Non tutti gli arrosticini nascono uguali. Lo sanno bene gli abruzzesi, che degli spiedini di carne di pecora hanno fatto una bandiera regionale, ma molto meno bene nelle altre parti d'Italia dove questo cibo semplice e gustoso si è trapiantato qua e là, spesso senza le caratteristiche indispensabili dei migliori originali.
Un vero amante della tavola non può accontentarsi di quei piccoli cubetti di carne, tutti uguali, tagliati a macchina e infilati su uno stecco che in molti supermercati e in molti locali vengono spacciati per arrosticini abruzzesi. La misura così ridotta della carne li fa carbonizzare in cottura, della tenerezza e del gusto non resta nulla.
Le mie origini abruzzesi e la mia conoscenza palmo a palmo della regione, mi permettono di discettarne con qualche cognizione di causa. Dopo varie ricerche e esperienze ho trovato il mio fornitore preferito ne Il Signore delle Pecore, macelleria ovina di Pescara che ha costruito una strategia di vendita sull'arrosticino tagliato e infilato a mano davanti agli occhi del cliente, direttamente sul banco, e che ha una piccola succursale a Montesilvano, a pochi passi da casa mia.
Gli arrosticini del Signore delle Pecore sono rinomati nei dintorni per la morbidezza della carne, la giusta alternanza tra parti magre e grasse e per le dimensioni generose che garantiscono una cottura perfetta e gustosa sulla tradizionale "fornacella" a carbone di legna.
Nella mia estate, diverse sere sono dedicate a questo cibo semplice e antico, cui aggiungo anche piccole bistecchine di pecora da cuocere allo stesso modo, dal sapore un po' meno caratteristico ma ancora più tenere.
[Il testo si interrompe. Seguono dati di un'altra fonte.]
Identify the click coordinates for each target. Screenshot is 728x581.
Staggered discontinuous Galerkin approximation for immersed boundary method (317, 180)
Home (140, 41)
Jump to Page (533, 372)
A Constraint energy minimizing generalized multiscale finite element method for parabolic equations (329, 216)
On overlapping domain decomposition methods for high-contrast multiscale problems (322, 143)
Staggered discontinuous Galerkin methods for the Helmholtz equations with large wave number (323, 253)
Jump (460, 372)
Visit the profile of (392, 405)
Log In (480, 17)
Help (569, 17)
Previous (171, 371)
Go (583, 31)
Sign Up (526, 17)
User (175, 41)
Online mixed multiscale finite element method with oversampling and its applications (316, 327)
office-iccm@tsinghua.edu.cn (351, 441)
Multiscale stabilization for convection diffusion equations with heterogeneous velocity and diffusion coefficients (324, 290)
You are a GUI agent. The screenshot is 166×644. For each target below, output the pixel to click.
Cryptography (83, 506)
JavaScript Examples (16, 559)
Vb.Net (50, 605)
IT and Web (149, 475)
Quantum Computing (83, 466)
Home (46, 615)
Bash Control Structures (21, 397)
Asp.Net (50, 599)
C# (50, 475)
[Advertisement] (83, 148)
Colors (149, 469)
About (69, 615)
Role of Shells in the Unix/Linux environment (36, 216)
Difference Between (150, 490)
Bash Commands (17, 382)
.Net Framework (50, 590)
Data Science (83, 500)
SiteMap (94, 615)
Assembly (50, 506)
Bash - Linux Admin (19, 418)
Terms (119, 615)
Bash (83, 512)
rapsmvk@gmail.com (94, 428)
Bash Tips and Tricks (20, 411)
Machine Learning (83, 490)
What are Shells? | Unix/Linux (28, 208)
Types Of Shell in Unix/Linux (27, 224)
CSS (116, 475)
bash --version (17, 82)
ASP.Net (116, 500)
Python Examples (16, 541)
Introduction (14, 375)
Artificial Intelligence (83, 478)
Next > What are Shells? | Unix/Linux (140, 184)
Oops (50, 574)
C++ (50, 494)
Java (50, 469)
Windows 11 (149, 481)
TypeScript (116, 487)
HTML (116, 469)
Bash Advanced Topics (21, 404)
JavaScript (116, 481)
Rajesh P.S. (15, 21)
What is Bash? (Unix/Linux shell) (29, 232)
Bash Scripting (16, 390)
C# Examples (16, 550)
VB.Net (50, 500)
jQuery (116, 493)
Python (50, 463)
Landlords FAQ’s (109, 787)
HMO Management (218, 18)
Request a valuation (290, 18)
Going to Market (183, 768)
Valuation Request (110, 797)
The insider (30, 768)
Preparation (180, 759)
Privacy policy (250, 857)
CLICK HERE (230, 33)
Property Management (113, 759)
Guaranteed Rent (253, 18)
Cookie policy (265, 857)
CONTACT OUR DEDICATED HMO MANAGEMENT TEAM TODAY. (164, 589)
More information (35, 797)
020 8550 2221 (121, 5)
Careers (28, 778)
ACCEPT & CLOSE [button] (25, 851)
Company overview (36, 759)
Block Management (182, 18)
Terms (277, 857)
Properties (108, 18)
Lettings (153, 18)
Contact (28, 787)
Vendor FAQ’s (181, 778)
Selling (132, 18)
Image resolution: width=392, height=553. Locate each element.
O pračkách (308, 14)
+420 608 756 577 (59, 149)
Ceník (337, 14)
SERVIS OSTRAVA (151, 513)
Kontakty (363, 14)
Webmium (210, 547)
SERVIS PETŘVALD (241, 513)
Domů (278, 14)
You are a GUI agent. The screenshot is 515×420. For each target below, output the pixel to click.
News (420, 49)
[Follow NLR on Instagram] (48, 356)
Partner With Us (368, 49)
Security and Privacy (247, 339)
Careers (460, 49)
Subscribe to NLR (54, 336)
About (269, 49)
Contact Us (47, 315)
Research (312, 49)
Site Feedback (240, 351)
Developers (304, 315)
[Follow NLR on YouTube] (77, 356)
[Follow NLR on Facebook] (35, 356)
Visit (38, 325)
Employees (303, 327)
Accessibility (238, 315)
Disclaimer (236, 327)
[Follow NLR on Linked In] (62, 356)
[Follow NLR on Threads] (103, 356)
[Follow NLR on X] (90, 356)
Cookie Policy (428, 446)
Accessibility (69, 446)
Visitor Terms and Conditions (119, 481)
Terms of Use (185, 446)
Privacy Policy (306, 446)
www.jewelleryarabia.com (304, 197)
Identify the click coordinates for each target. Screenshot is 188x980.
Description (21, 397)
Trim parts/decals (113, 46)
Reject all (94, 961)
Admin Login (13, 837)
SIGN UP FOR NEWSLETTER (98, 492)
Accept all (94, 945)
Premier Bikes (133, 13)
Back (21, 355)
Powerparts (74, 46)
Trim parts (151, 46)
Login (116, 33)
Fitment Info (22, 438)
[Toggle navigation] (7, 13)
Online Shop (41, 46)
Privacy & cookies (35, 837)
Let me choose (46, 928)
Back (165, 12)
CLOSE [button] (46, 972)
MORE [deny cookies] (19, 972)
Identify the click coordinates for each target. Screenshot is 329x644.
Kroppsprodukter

Una cena a base di arrosticini, però, è assolutamente incompleta senza il giusto vino. Le scelte possono variare, a seconda dei gusti e della temperatura della serata: un rosso corposo, ma anche un rosato più fresco e fruttato, purché con un tenore alcolico sufficiente a competere con il sapore forte della pecora alla brace. Questa volta ho optato per un classico montepulciano in purezza, il vino tipico della stessa terra su cui brucano le greggi da carne e, per non bere qualcosa di già assaggiato, ho preso un prodotto che non conoscevo, il Plenus. Il vino è prodotto da una azienda agricola a conduzione familiare di Pianella, in provincia di Pescara, la cui specializzazione è negli oli, da vari cultivar e tutti biologici. La maggior parte delle terre della famiglia D'Addario-Palusci è coltivata a uliveti e solo 7 ettari sono dedicati alla vite. Dunque, una produzione di nicchia per vini a diffusione soprattutto locale, prodotti secondo dettami biologici e dai prezzi molto contenuti. Il Montepulciano Plenus, vinificato semplicemente in acciaio, si è rivelato davvero un vino ben fatto per i suoi 9€ scarsi. Ha un bel colore rubino intenso e mostra un bel corpo mentre ruota nel bicchiere. Il naso è abbastanza complesso e speziato, con vivissime note di ciliegia e sfumature più leggere di spezie, pepe nero, alloro e chiodi di garofano. Al gusto, domina ancora la ciliegia, ma tornano anche le spezie e note tostate in un buon equilibrio tra corpo e morbidezza, con tannini abbastanza delicati e un finale di media lunghezza. Il consiglio, per gustarlo al meglio su della carne di pecora alla brace in una serata estiva, è quello di servirlo a temperatura leggermente inferiore a quel che vorrebbe la sommellerie, diciamo intorno ai 12°, come ho fatto io. I profumi si aprono ugualmente e non vanno persi, ma il vino acquista una certa freschezza che migliora il sapore della carne infuocata. In conclusione, un abbinamento riuscito, con un vino piacevole che acquista ancora maggiore equilibrio gustato sopra il sapore intenso della carne ovina: il territorio non mente. 84/100 e una nota di merito per l'etichetta semplice e elegante che riproduce l'antico rosone della romanica pieve del paese.